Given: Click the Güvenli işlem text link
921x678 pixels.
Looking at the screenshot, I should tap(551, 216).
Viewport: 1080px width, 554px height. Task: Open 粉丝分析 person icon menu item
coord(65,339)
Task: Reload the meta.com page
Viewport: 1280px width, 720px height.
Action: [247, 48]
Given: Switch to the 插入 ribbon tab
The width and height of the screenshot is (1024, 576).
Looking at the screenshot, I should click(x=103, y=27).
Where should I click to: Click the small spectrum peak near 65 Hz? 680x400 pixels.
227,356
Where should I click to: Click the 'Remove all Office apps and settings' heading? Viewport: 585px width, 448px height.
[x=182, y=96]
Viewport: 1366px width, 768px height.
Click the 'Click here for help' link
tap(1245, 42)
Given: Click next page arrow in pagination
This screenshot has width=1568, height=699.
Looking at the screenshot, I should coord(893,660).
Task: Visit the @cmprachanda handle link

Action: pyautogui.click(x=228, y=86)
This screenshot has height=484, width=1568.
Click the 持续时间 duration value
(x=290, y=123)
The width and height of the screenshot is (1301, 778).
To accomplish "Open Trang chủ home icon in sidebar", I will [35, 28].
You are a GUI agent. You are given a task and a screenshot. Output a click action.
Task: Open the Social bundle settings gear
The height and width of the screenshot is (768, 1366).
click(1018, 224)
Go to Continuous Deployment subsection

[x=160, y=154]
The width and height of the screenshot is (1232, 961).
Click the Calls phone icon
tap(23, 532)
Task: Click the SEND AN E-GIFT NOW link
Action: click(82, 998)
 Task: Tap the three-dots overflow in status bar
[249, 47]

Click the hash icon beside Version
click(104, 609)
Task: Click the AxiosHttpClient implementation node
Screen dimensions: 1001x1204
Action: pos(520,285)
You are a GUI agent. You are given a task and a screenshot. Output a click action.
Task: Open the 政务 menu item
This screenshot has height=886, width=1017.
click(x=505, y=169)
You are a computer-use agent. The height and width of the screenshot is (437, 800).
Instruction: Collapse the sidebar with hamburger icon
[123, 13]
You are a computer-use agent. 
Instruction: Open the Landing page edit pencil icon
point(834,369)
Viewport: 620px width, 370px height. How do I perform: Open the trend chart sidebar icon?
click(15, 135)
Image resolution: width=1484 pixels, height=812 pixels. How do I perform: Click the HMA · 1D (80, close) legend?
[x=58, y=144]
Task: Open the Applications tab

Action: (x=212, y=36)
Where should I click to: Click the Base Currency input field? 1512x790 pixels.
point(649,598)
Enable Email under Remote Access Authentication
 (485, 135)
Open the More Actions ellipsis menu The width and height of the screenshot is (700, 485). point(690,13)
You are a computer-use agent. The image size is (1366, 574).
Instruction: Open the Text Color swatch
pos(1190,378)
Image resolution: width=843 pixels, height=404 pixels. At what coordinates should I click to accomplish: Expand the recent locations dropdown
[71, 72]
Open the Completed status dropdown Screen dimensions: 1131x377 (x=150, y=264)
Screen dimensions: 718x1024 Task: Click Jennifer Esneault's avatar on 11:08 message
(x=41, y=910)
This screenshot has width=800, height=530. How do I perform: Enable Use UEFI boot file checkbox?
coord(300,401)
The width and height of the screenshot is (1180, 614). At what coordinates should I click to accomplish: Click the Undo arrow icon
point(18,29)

■ PROMPT ■
Copy from the entries above each line in which the string "computer" can be found.

■ ANSWER TO THIS TASK ■
You are a computer-use agent. The height and width of the screenshot is (437, 800).
You are a computer-use agent. 
You are a computer-use agent. The image size is (1366, 574).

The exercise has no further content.